A praying mantis gnawing on a guppy.
A praying mantis gnawing on a guppy. All images: Copyright Rajesh Puttaswamaiah

It’s hard to shock Roberto Battiston with a praying mantis photo. He’s been studying the big-eyed, long-limbed insects for years. But in early 2017, his friend, the conservationist Nayak Manjunath, sent him the image above.

This mantis—a male Hierodula tenuidentata—had a scaly creature trapped between his front legs. Having tossed aside his prey’s iridescent tail, he was gnawing enthusiastically on the rest of it. “I’d never seen something like this!” remembers Battiston. “The praying mantis was eating a fish.”

Most mantids get their calories largely from other insects, such as flies and grasshoppers. If you give one a big snack, though, he’s probably going to go for it. In captive settings, they’ve successfully munched on mice, frogs, newts, snakes, and turtles. Wild mantids have also been known to hunt birds. “They wait for them at the feeders, and sometimes they’re able to catch them” says Battiston. “But these are mostly anecdotal reports.”

On the hunt.
On the hunt.

Instead, this particular mantis gifted them a robust data set. He lived in the roof garden of Rajesh Puttaswamaiah, another conservationist from Karnataka, India, and the keeper of a small fish pool stocked with guppies and zebrafish. After the insect’s first appearance, he just kept coming back to the pool.

“Not once, but twice—and then a third time, a fourth time,” says Battiston, who was following raptly from his office in Italy. “This was very strange!” Battiston, Manjunath, and Puttaswamaiah kept apprised of his behavior, and the three recently published their findings in the Journal of Orthoptera Research.

Over the course of these five nights, the mantis caught and devoured nine guppies, averaging two per night. He would perch on top of the pool, on a lily pad or a water cabbage leaf, and grab them from beneath the surface. He usually preferred to eat them tail first.

The fish pool in question, with the mantis poised for action on the far right side.
The fish pool in question, with the mantis poised for action on the far right side.

Sometimes, he left their heads in the water while he chewed, effectively eating them alive.

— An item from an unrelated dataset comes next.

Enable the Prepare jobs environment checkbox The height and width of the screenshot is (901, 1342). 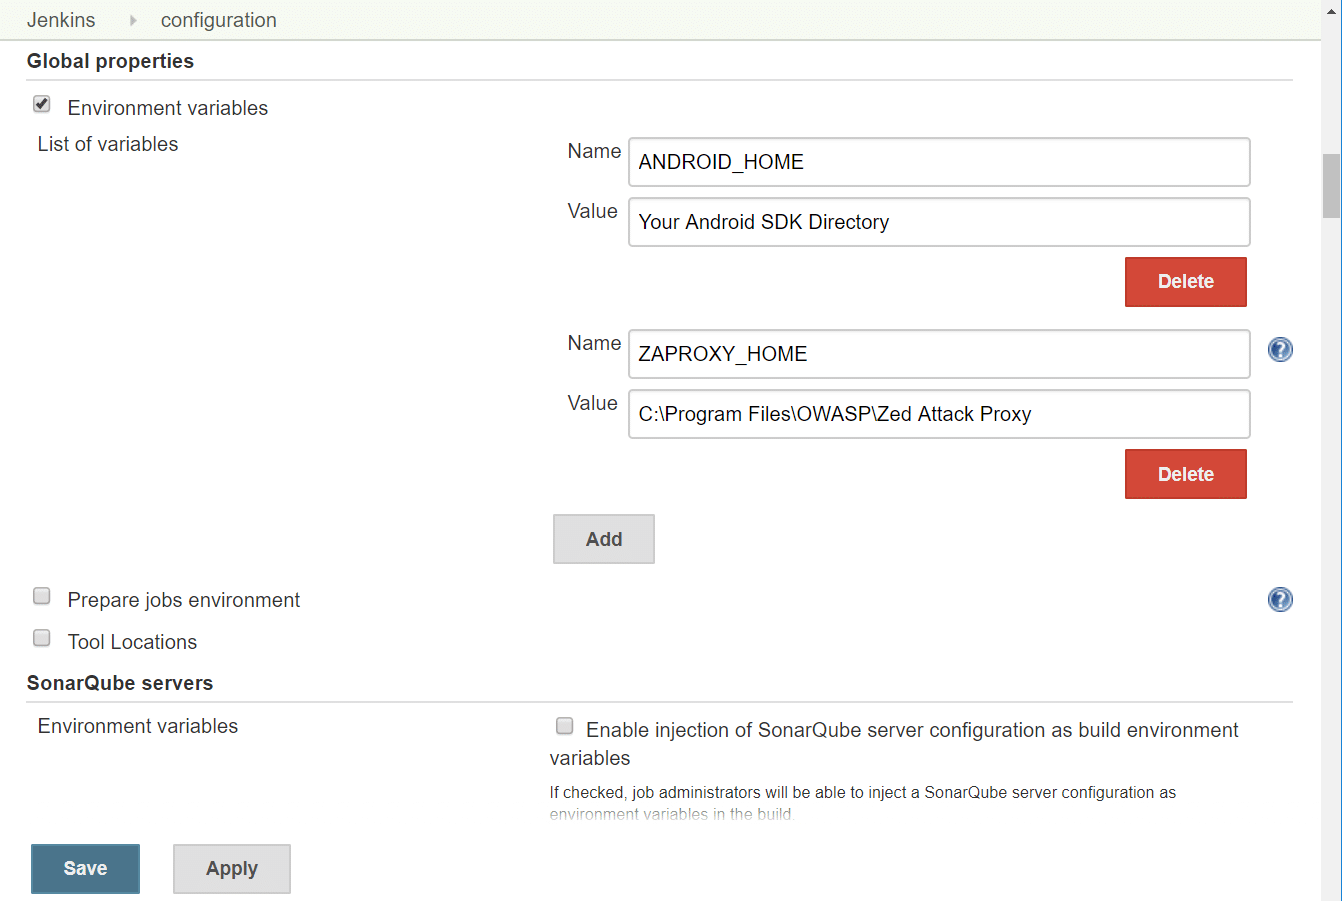point(42,597)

He only went fishing after 6:30 p.m.—during the day, he’d spend his time hanging around different plants, resting and catching the occasional bug.

“I was surely surprised to see the mantis eating the guppy,” writes Puttaswamaiah in an email, adding that his five days of observations inspired a number of questions. For instance, why did he always catch guppies, when there were other types of fish available? And while fishing, how was he able to account for how light refracts through water, a difficult task even for experienced human spearfishers?

What’s more, how did he successfully invent what seems to be a new mantis sport? While we’re used to ascribing some form of intelligence to social insects, such as bees and ants, “mantids are solitary predators,” Battiston says. “They only learn from experience.”

The mantis finishes his meal.
The mantis finishes his meal.

This one’s calculated pool-stalking, he continues, suggests that he was capable of surprisingly complex thinking: “Not just remembering a taste, or a stimulus, but a strategy.” Battiston hopes to set up a laboratory experiment, to test whether other mantids can do the same.

For now, all we can do is speculate—after five days of fish feasts, the very hungry mantis disappeared, perhaps aiming to try his luck elsewhere. Look out, chicken coops.